Historically, every matchmoving app uses it's own UI for tracking 2D features. Unfortunately, the UIs of these are all different and not very user-friendly. It happens that an app cannot solve a shot that another one will, but you usually have to redo your 2D tracks in each one of them.

Efficiency when doing tracks

Another problem with today's matchmoving apps is that they are vastly inefficient when doing 2D tracks. Almost all of them use OpenGL and want to load the whole frame into memory at once. When doing tracks of long shots at high resolutions (like 2K and HD), especially on 32bit platforms, the app usually cannot even cache the whole shot and tracking is very very slow.

Compositing apps, in contrast, are very efficient. Both Shake and Nuke offer very fast trackers because they have tiling image engines and can load only the search area for the tracker into memory and not a pixel more. When you use manual feature selection you can create many tracks quickly even without having fast IO. Flame is also very fast since it has virtually zero IO overhead thanks to it's fast storage. Compositing apps also allow for precise, local preprocessing of tracking features like boosting contrast, doing expensive (especially temporal) denoise, blurs and so on, while matchmoving apps offer only a single, global preprocessing step (like a LUT or a gamma curve adjustment) which is not adequate for all of the features being tracked.

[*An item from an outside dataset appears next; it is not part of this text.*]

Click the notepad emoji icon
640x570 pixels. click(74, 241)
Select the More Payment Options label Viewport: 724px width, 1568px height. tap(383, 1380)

So it's very natural to track in a modern compositing app that has selective image loading, and then export one single group of tracks into all of the matchmoving applications at once.

Evaluating different camera solvers

Since your 2D tracking data is now freely interchangeable you can load the same tracks into multiple 3D tracking applications and see which one gives you a better solve. Should all the 3D camera trackers fail, you can still take your tracks into the 2D compositing world to do the job.

Processing 2D tracking data

Sometimes you need to offset your tracks in time, or resize them to a different pixel format. Very few apps allow you to convert your tracks in one step from format to format - like doing an unproportional scale on the tracks, or moving them a few pixels left and right. This comes at a high cost if the footage you are tracking came cropped or in a wrong aspect - the only way to solve the shot will be to retrack it from scratch.

To circumvent this, Tracksperanto allows you to apply transformations to the tracking data that you export - and you can apply multiple transformations if desired.

Using Tracksperanto from the command line

To run on your own computer, make sure you have Ruby installed. Versions from 2.1.0 and up are supported. For older versions, use Tracksperanto 3.x and below.

$ ruby -v
ruby 2.2.5p319 (2016-04-26 revision 54774) [x86_64-darwin15]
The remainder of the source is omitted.